Although Martic’s defense lawyers had indicated before the summer recess that the first witness it would call would be the former Montenegrin president Momir Bulatovic, today they called Ratko Licina, without any explanation. In his rich political career, since 1990, Ratko Licina has been a member of the Croatian Parliament and of the RSK Assembly, a member of the Main Board and the Executive Board of the Serbian Democratic Party (SDS). Today he said he was the current “information minister in the RSK Government in exile”. As Slobodan Jarcevic said in his testimony as the last defense witness before the summer recess, the accused Milan Martic has been the head of the Krajina government in exile since last February, from the UN Detention Unit in Scheveningen. Jarcevic is a former Krajina foreign minister.

In his testimony today, Licina summed up in two words the defense argument about the threat to the Serb people in Croatia in the early nineties in Croatia. As he said. “Croatocentrism and Serbophobia” reigned in Croatia at that time.
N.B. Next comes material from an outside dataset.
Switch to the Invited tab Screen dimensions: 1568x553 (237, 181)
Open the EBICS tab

He claims that in their election campaign speeches in the spring of 1990, Franjo Tudjman, who headed the HDZ, and Stipe Mesic , a high-ranking official in the party, upset the Serbs, bringing back the memories of their suffering in the 2nd World War, when they said that “the Independent State of Croatia was the expression of the age-old historical aspirations of the Croatian people” and that all the Serbs in Croatia “will fit under a single umbrella”.

Talking about the developments in Croatia in the early nineties, Licina shifted all the blame for the outbreak of the hostilities on the Croatian authorities and their “Croatocentrism and Serbophobia”. The Krajina Serbs, Licina claims, advocated only their autonomy within Croatia: “cultural” if the SFRY continued to exist or “territorial”, if Croatia seceded from the federal state.
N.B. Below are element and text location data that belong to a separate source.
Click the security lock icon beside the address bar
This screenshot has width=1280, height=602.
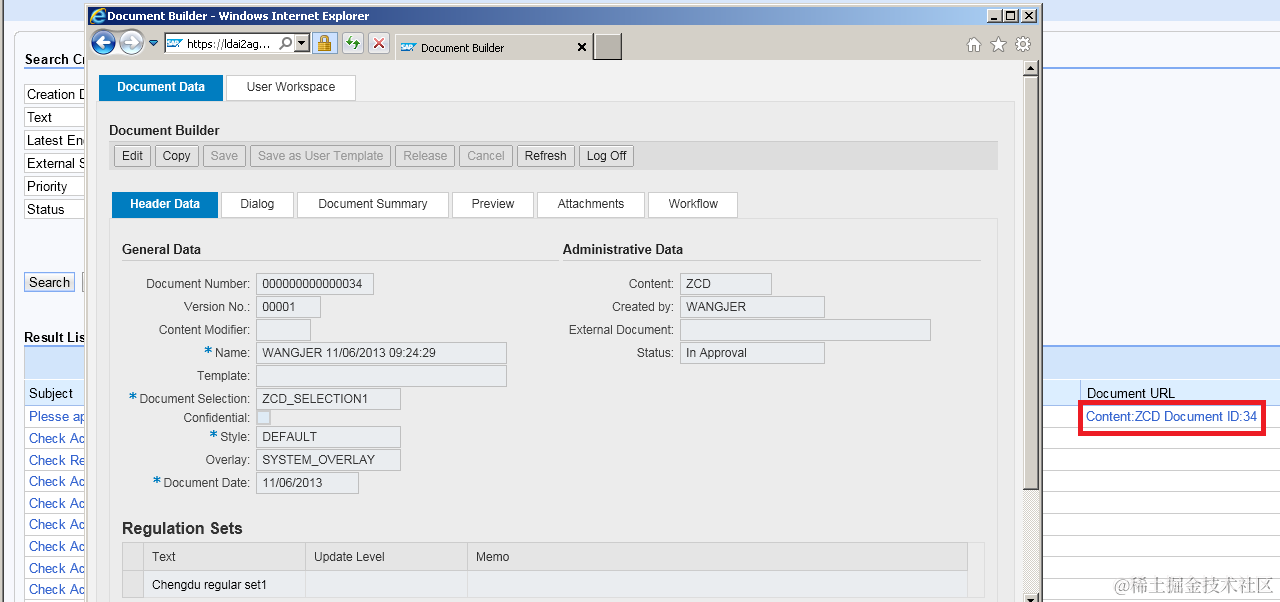(x=325, y=43)
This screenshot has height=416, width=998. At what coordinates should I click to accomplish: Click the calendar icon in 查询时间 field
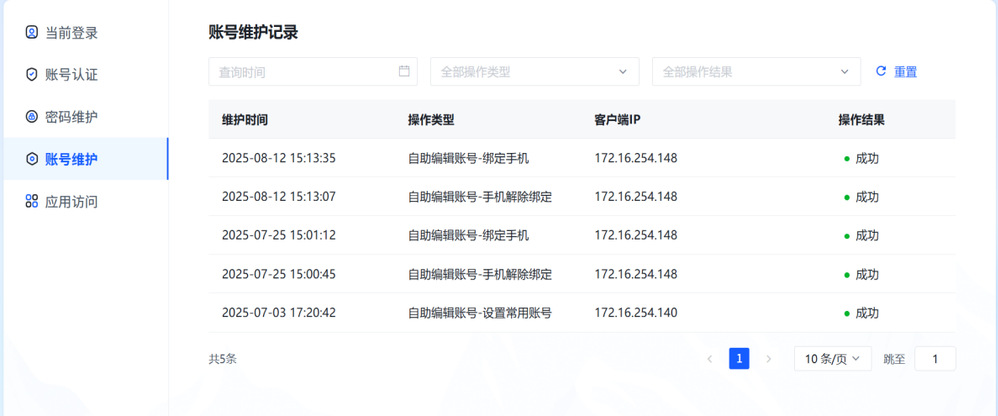point(404,71)
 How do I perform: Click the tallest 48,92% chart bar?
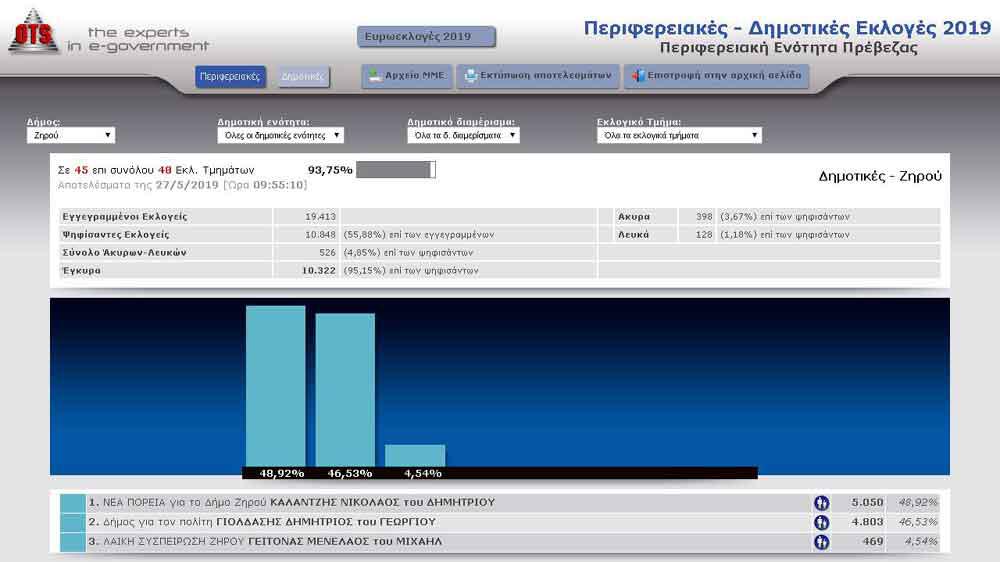(x=276, y=387)
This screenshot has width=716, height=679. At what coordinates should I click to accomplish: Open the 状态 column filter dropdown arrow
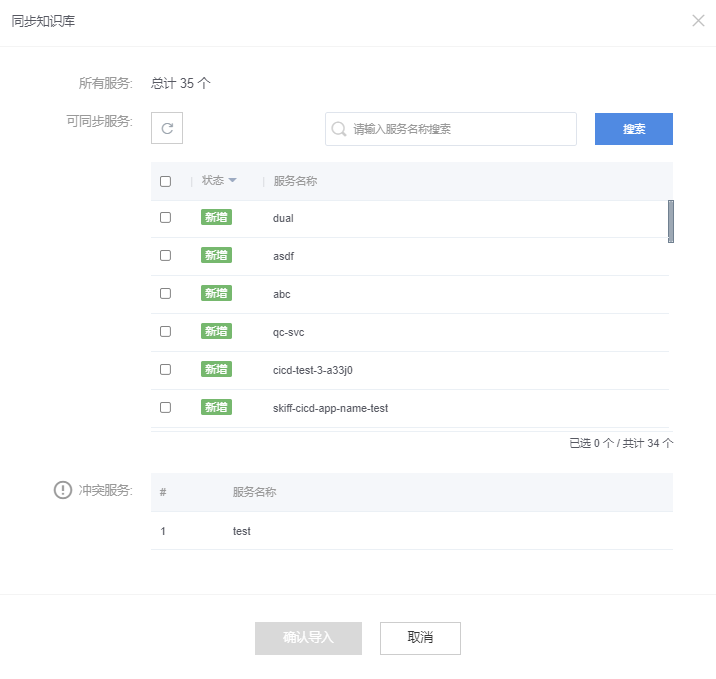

On the first day of his testimony, Licina described events up until December 1990. Two important events happened in that time, he said: Croatia passed its new Constitution, from which “Serbs were deleted”, and the Serb people in Krajina responded by declaring its Serbian Autonomous Region (SAO) in Krajina. SAO Krajina was, truth to be told, declared a week before the adoption of the new Croatian Constitution; Licina’s explanation was that the Krajina Serbs had wanted to “preempt” the constitutional coup underway in Zagreb.

Ratko Licina’s testimony will continue tomorrow.